Their core $60 experience in The Witcher 3 was over 70 hours of gameplay with no microtransactions. Then along came two expansion packs (pay once, play forever model) of 10-20 hours each! Not a microtransaction or loot crate in sight!
They clearly care about customer satisfaction to a degree that the other major games publishers can’t claim. This gives them so many intangible benefits, including customer loyalty, more predictable sales numbers, and free marketing via positive word of mouth.
Note: CD Projekt aren’t a perfect example because they’re known to have some internal problems with crunch time, and employee welfare is a core part of the Conscious Capitalism approach. Still, they’re still probably the best example.
“Games Cost More To Make”
AAA likes to argue that games cost more to create now, so they have to charge more somehow, but I don’t buy this at all – not as the only option. Undeniably, the games become less enjoyable when compromised by loot crates and microtransactions. The experience is soured, at least according to a huge subset of gamers.

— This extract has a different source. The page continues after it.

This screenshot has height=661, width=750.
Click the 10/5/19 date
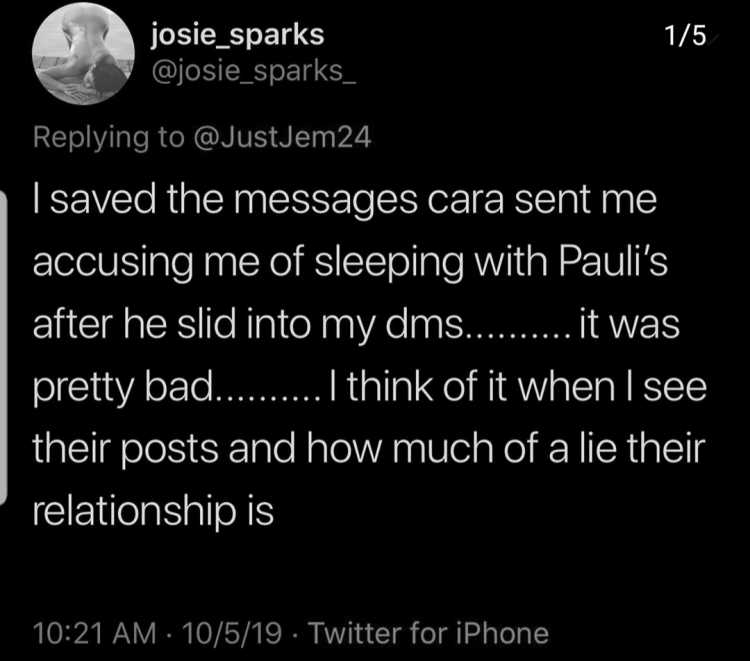[232, 633]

When disenfranchised gamers stop buying the games at all, they cease to be customers, and that’s a huge additional cost to doing business.
The best approach is to grow the market, not to exploit the current one to the maximum possible level.
Many would say that loot crates are the business model of the future so get used to them! I say ‘why’? As a gamer, I hate them, and know that many others do too. As an entrepreneur I know that there are countless alternatives and ways to innovate. The “games cost more” excuse only keeps getting used because some gamers have started to believe it.
Games have budgets. Conscious Capitalism argues that you budget for all stakeholders, including, very importantly, the final customers. If they don’t want loot crates, you can plan not to give them to them. Rule them out completely! After that, your budget adjusts. Now just don’t make a game that exceeds that budget and projected profit levels. It’s actually quite simple business. You can sell to more final consumers if more of them would be happy to buy your product.
Many, such as myself, just won’t touch a game with loot crates. But I bought Wolfenstein 2 and the XCOM 2 expansion happily. Firaxis have fostered so much intangible goodwill from me over the years that they’re the only company I’ll pre-order from. At this point I won’t even buy Battlefront 2 if it went 90% off.
Hey, I think this is my shortest blog ever! I’ve been trying to cut them down. I’d better get back on point, quick!…
My conclusion? Don’t support business practices you don’t like, and don’t presume that the example set by EA, Activision, Warner Brothers, and others, is the only way forward. Vote with your wallet as a consumer.
As a game developer, use your conscience and innovative spirit to think outside the box. Trust in goodwill as a long term pillar of your business strategy.
And yeah, consider buying the book ‘Conscious Capitalism’. I’ve no affiliation with it whatsoever, I just really enjoyed it. My apologies to the writers (yeah, like they’re reading this blog..) if I misrepresented any of its ideologies in my paraphrasing.